Tuesday, December 30, 2014

Fueling Up



Base miles season is here again, and with longer rides comes the need to focus on calorie replenishment while training.  A Ferrari will only go so far on a tank of gas, once the tank is empty even the fastest most high performance automobile will sputter to an untimely stop.  The human body is similar, but with a big difference: we have a huge reserve tank (fat stores) but that tank is attached to the engine with a tiny hose and fuel is administered in drips and drops.

Energy for the human body comes in three forms: carbohydrates, fats and proteins.  These are called the primary macronutrients.  In order to be usable these three energy sources need to be broken down (i.e. metabolized) into glucose.  Fats and proteins can be broken down into glucose, but it’s a slow energy consuming process, carbohydrates, on the other hand, can be quickly converted into precious glucose.  When it comes to fueling during exercise carbs are our friends.

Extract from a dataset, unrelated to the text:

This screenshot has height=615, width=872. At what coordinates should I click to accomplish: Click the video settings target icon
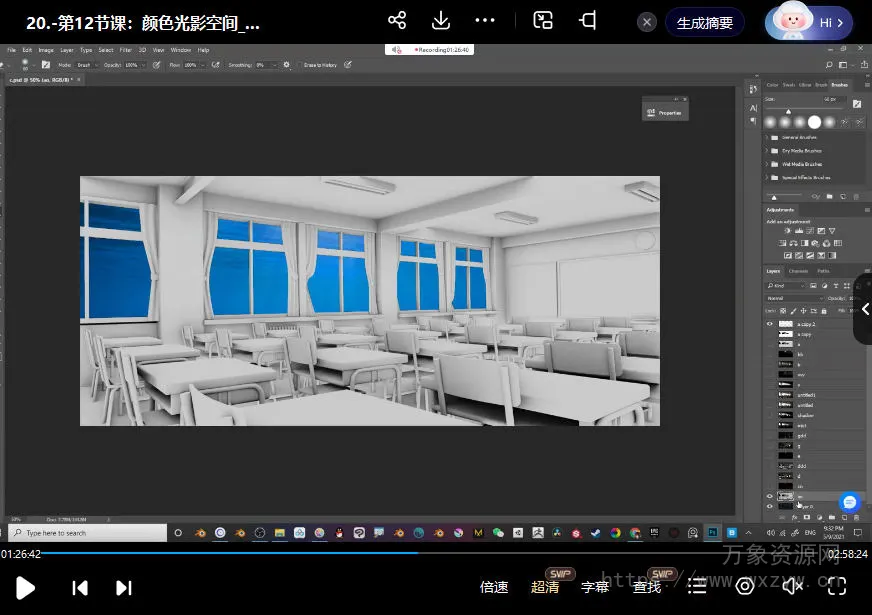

The body doesn’t store glucose but instead banks extra glucose in the liver and muscles in the form of glycogen.  The typical human body stores enough glycogen in the liver and muscle tissues to fuel approximately ninety minutes of moderate to high intensity exercise.  Glycogen is the body’s go to energy source.  When the glycogen stores become depilated the body begins burning fat for energy, even the thinnest person has enough fat reserves to fuel days of low intensity exercise, but the key words here are low intensity.  Burning fat trickles the energy to the working muscles, in other words it’ll keep you going but at a much reduced pace.  When you begin to rely heavily on fat reserves for energy you’ve “hit the wall,” you’ve “bonked” (notice how bonking doesn’t leave you dead on the side of the road, but instead reduces your speed down to “I’m going nowhere” levels).

Bonking isn’t inevitable, you can avoid it by having a well thought-out nutrition plan designed to continually replenish your glycogen stores – kind of like continually stopping at gas stations on a long road trip.

Unfortunately developing a nutrition plan isn’t as simple as eating the calories that you burn.  A calorie is only useful if your body can break it down and absorb the energy via the digestive tract while maintaining a high level of physical exertion.  Here is the key problem: the harder you work the more you need the energy, but, conversely, the harder you work (i.e. the higher your heart rate) the slower energy is released via the digestive tract.  In other words, as your heart rate goes up the slower energy is released from your gut.  If you keep shoveling food into a slow digestive system you’ll end up with GI distress, a condition nearly every endurance athlete is all too familiar with.

The trick to developing an on the bike nutrition plan is to figure out what works best for you.  In the next series of posts I’ll throw out some ideas on what has worked for me and what hasn’t, but in the end every body is different and you’ll have to experiment to find out what works and what doesn’t.